Pourquoi et comment la provocation est-elle un thème ?
"Tout d'abord, bien sûr, il se passe énormément de choses dans le monde en ce moment, et les artistes réagissent à cela. Nous pensons que les animateurs y sont également très sensibles. L'art provocateur peut-il ou non contribuer au changement social ? Ce genre de questions est entré en ligne de compte. Selon nous, les déclarations artistiques et les films qui abordent des aspects de la société sont toujours pertinents pour les artistes.
"Un exemple est le film 404 page non trouvée de Gina Kamentsky que nous avons ajouté au programme à la dernière minute. C'est une artiste trans des États-Unis qui a réalisé un court-métrage très en colère sur les politiques de Trump à l'encontre des personnes transgenres."

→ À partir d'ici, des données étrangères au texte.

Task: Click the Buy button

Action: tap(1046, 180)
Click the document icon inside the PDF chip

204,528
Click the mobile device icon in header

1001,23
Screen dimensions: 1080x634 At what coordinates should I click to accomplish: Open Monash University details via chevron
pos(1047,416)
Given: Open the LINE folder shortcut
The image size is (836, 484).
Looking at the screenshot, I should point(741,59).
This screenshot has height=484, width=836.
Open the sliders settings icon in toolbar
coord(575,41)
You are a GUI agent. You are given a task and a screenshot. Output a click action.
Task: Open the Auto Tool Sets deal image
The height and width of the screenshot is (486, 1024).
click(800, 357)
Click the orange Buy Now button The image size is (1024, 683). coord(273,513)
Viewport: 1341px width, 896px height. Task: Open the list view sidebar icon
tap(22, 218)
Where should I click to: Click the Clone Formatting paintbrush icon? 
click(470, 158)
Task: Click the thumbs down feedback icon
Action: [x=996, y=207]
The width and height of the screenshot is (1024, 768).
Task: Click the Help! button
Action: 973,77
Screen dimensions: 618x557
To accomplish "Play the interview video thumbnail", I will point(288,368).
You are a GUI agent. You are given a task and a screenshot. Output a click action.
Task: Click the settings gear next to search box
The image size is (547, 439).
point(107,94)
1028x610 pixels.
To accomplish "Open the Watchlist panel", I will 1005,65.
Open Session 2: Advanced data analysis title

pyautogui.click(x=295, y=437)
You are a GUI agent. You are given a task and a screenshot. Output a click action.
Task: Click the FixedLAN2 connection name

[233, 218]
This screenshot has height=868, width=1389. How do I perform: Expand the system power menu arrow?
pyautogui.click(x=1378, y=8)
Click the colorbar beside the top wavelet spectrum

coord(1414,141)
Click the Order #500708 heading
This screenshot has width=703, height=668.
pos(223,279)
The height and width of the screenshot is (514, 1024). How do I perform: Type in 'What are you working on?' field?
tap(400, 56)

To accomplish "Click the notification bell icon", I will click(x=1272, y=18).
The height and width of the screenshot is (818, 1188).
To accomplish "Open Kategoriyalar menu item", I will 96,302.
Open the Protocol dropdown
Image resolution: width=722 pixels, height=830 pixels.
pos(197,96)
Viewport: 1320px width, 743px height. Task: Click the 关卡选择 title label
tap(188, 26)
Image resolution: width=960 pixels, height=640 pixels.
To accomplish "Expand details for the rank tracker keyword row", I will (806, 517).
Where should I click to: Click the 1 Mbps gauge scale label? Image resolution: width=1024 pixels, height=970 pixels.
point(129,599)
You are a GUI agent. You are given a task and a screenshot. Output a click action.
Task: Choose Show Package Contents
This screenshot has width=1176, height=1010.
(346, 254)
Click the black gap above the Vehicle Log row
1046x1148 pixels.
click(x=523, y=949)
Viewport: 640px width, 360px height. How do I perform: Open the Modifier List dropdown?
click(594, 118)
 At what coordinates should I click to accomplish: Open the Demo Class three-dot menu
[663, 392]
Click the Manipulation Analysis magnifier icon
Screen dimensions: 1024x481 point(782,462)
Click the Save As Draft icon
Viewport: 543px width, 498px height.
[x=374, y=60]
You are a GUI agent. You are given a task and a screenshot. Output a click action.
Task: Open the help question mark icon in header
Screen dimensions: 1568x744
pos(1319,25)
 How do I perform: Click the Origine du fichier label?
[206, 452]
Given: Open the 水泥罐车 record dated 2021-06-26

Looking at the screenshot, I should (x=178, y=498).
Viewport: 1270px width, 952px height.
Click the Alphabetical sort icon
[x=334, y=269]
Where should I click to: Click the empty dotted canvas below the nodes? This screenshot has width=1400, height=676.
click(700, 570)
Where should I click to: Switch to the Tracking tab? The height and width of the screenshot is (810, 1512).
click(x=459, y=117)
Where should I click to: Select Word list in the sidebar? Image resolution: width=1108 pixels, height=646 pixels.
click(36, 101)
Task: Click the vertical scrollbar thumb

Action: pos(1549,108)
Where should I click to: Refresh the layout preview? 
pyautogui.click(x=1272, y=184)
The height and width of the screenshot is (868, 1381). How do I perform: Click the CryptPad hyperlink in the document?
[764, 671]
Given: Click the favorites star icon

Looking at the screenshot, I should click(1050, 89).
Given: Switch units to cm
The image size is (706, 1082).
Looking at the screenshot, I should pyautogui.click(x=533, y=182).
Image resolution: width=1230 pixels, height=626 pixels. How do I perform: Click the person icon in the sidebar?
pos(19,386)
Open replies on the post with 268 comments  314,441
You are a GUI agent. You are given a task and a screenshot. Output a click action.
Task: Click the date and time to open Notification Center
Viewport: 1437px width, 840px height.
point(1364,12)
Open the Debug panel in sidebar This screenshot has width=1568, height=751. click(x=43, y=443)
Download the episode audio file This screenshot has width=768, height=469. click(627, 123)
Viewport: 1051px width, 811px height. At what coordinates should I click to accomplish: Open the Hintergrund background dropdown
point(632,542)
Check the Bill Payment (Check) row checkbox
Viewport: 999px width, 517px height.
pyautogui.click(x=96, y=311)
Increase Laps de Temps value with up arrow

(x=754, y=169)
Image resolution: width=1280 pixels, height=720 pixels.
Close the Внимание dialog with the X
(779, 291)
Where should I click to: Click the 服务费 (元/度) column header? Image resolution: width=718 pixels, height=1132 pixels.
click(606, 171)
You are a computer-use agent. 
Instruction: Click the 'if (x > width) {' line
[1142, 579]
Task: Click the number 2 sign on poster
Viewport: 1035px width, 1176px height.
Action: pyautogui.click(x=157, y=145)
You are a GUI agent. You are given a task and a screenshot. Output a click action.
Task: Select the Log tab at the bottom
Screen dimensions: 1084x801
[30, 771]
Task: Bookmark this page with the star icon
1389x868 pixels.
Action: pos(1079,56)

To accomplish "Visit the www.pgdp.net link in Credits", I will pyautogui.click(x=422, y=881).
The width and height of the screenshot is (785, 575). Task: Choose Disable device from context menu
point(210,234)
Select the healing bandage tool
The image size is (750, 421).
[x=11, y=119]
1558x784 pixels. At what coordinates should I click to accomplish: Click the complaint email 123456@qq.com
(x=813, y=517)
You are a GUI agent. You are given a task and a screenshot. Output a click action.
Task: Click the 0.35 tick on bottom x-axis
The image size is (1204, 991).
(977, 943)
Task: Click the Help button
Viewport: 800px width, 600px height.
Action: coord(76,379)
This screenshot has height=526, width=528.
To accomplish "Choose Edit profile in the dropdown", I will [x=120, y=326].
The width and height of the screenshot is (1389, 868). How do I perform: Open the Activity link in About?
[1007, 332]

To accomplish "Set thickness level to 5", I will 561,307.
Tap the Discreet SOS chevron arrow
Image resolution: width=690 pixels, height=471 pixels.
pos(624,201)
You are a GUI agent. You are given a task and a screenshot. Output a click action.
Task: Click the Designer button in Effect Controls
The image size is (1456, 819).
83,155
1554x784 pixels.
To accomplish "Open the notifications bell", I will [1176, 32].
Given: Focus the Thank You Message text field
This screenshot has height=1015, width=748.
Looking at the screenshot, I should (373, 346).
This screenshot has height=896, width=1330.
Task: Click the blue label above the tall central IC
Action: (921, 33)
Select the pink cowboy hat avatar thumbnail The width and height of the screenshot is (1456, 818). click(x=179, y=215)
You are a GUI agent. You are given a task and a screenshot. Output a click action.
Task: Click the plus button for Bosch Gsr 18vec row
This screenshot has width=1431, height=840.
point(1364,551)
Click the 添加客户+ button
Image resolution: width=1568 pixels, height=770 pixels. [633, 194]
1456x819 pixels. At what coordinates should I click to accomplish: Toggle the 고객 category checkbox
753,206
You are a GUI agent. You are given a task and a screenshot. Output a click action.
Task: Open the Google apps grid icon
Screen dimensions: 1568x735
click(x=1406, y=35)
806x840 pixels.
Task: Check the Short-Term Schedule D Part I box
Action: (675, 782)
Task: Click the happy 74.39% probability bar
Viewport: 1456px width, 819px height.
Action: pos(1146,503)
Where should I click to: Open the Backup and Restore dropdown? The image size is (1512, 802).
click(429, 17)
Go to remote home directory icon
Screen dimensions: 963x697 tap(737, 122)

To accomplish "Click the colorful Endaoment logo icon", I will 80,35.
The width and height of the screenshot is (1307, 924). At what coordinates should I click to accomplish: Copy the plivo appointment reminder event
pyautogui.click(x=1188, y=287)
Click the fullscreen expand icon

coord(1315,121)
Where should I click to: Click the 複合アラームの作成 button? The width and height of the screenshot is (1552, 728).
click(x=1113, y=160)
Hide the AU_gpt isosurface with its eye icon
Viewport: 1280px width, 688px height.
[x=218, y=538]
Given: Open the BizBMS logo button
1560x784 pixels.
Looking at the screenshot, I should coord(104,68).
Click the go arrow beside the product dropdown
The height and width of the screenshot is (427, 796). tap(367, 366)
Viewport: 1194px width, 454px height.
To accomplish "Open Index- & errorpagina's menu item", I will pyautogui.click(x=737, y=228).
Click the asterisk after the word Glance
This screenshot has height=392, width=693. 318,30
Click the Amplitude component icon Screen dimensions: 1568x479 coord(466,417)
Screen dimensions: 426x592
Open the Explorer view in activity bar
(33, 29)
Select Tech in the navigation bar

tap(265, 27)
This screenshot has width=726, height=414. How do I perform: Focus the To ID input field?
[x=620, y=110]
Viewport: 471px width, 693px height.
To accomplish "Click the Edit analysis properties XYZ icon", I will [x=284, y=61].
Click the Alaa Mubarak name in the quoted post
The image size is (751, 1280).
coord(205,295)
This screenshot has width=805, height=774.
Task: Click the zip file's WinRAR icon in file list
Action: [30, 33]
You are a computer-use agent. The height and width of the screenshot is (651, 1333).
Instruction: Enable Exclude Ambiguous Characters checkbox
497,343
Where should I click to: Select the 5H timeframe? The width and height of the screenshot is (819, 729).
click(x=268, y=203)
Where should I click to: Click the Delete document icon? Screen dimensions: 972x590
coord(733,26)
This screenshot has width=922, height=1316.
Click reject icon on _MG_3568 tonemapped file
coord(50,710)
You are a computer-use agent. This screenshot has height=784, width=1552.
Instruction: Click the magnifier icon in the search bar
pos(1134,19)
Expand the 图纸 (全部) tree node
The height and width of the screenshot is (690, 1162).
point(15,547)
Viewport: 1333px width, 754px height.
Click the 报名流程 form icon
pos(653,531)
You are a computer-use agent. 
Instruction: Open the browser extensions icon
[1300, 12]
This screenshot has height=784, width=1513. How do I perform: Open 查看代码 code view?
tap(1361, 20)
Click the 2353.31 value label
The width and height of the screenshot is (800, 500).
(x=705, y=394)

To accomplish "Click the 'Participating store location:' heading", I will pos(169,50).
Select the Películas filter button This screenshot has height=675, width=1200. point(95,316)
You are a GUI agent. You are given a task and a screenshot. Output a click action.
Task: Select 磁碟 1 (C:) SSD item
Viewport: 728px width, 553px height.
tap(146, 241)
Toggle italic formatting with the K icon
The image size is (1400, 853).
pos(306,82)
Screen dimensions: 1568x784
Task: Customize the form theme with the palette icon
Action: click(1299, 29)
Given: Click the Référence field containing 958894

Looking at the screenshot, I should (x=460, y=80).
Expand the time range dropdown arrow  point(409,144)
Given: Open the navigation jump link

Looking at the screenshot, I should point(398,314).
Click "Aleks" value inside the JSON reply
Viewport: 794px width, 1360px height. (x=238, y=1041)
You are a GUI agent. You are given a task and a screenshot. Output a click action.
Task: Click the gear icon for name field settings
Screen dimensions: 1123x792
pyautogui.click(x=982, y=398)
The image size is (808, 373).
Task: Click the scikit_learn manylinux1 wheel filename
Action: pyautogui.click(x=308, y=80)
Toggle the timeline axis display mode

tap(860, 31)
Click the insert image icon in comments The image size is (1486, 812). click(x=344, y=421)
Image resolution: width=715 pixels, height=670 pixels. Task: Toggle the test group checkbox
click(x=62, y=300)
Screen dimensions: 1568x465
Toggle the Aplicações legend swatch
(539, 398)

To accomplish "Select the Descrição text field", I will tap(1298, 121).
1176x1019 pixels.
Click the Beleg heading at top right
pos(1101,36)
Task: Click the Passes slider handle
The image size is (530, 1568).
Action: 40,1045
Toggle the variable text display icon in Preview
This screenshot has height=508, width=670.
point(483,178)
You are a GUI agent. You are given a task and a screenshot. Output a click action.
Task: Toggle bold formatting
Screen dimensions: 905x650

"Un deuxième motif est entré en ligne de compte : cela fait 60 ans que le mouvement Provo est apparu à Amsterdam. Ce mouvement a eu une grande influence dans cette ville toujours rebelle où de nombreuses opinions trouvent leur place. Ces actions d'alors ont-elles encore quelque chose à dire aujourd'hui ? Nous nous sommes demandé contre quoi Provo protesterait et provoquerait aujourd'hui. Ce souvenir de Provo ne figure pas explicitement dans le programme, mais il a joué un rôle.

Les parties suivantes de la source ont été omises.